Three-digit zip codes and data privacy

Birth date, sex, and five-digit zip code are enough information to uniquely identify a large majority of Americans. See more on this here.

So if you want to deidentify a data set, the HIPAA Safe Harbor provision says you should chop off the last to digits of a zip code. And even though three-digit zip codes are larger than five-digit zip codes on average, some three-digit zip codes are still sparsely populated.

But if you use three-digit zip codes, and recode the sparsely populated zip3s as 000, then you’re OK, right?

Well, there’s still a problem if you also report state.
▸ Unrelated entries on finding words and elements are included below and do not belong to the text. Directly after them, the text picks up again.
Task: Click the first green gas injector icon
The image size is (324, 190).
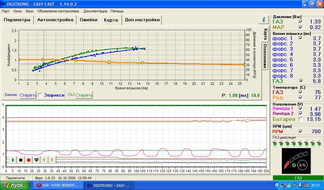Action: point(275,143)
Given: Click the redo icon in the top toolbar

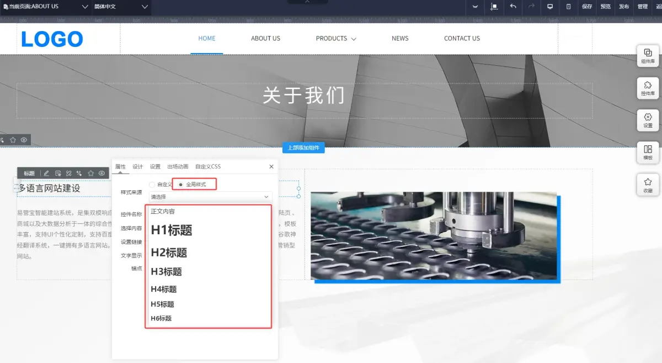Looking at the screenshot, I should [x=531, y=7].
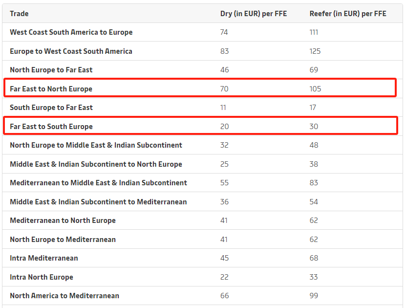Select the West Coast South America to Europe row

(202, 32)
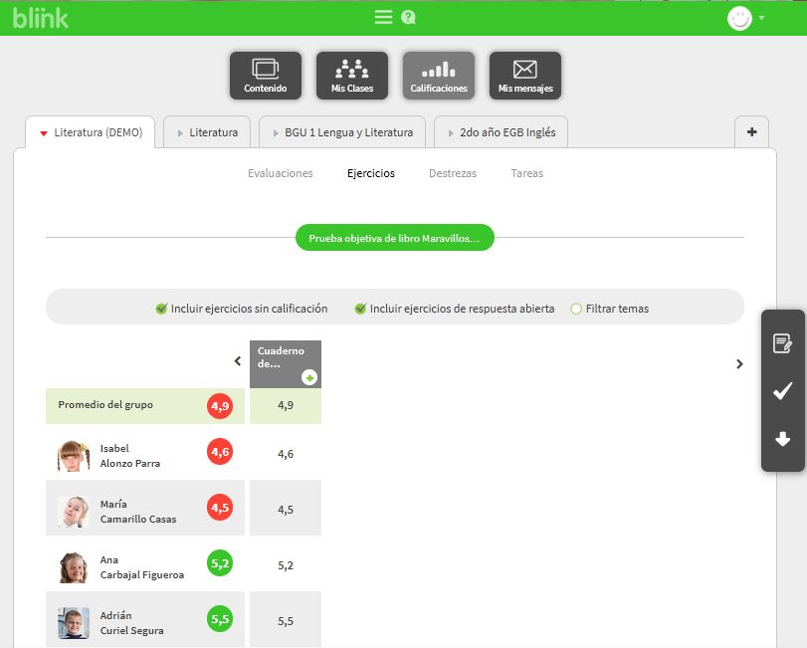This screenshot has height=648, width=807.
Task: Open the Calificaciones section
Action: point(439,76)
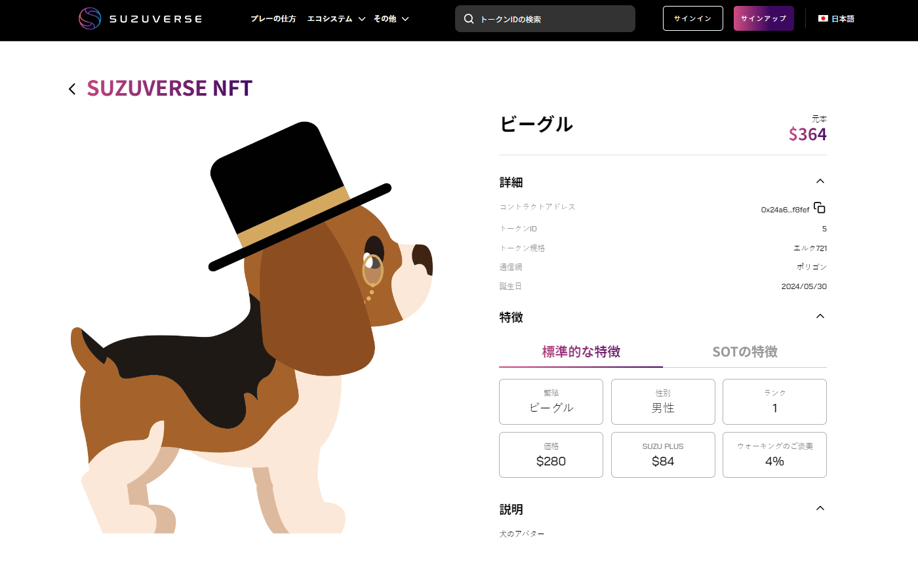Open the その他 dropdown menu
918x565 pixels.
tap(391, 19)
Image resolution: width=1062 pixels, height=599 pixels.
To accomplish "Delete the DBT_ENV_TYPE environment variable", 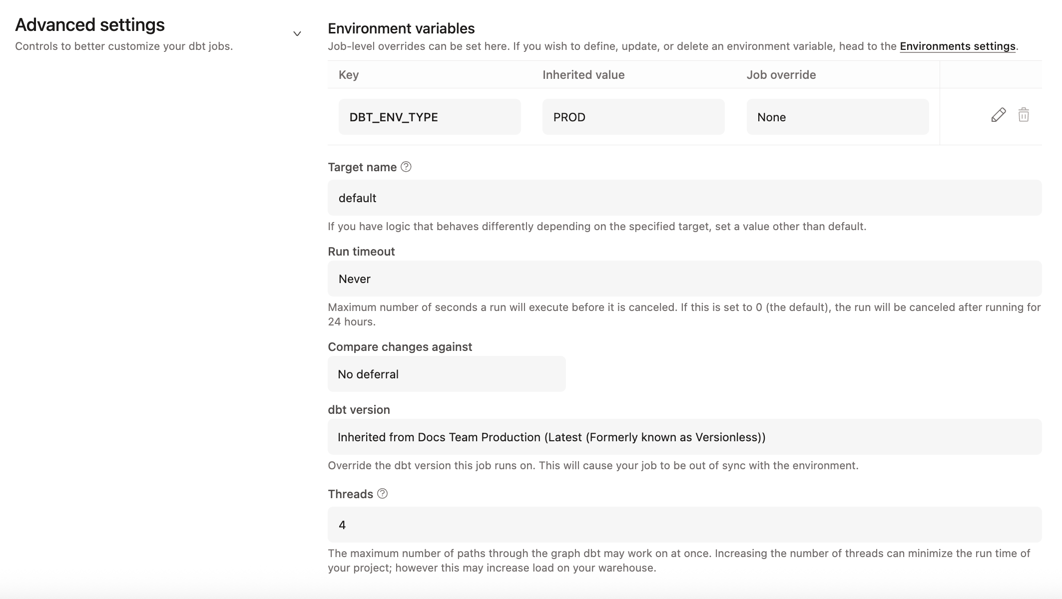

Ordinarily a zip3 fits within one state, but not always.

Five digit zip codes are each entirely contained within a state as far as I know. But three-digit zip codes can straddle state lines. For example, about 200,000 people live in the three-digit zip code 834. The vast majority of these are in Idaho, but about 500 live in zip code 83414 which is in Wyoming.

On average, a three-digit zip code covers about 350,000 people. And so most of the time, the combination of zip3 and state covers 350,000 people. But in the example above, the combination of zip3 and state might narrow down to 500 people. In a group that small, birthday (just day of the year, not the full date) is enough to uniquely identify around 25% of the population. [1]

Related posts

[1] The 25% figure came from exp(-500/365). See this post for details.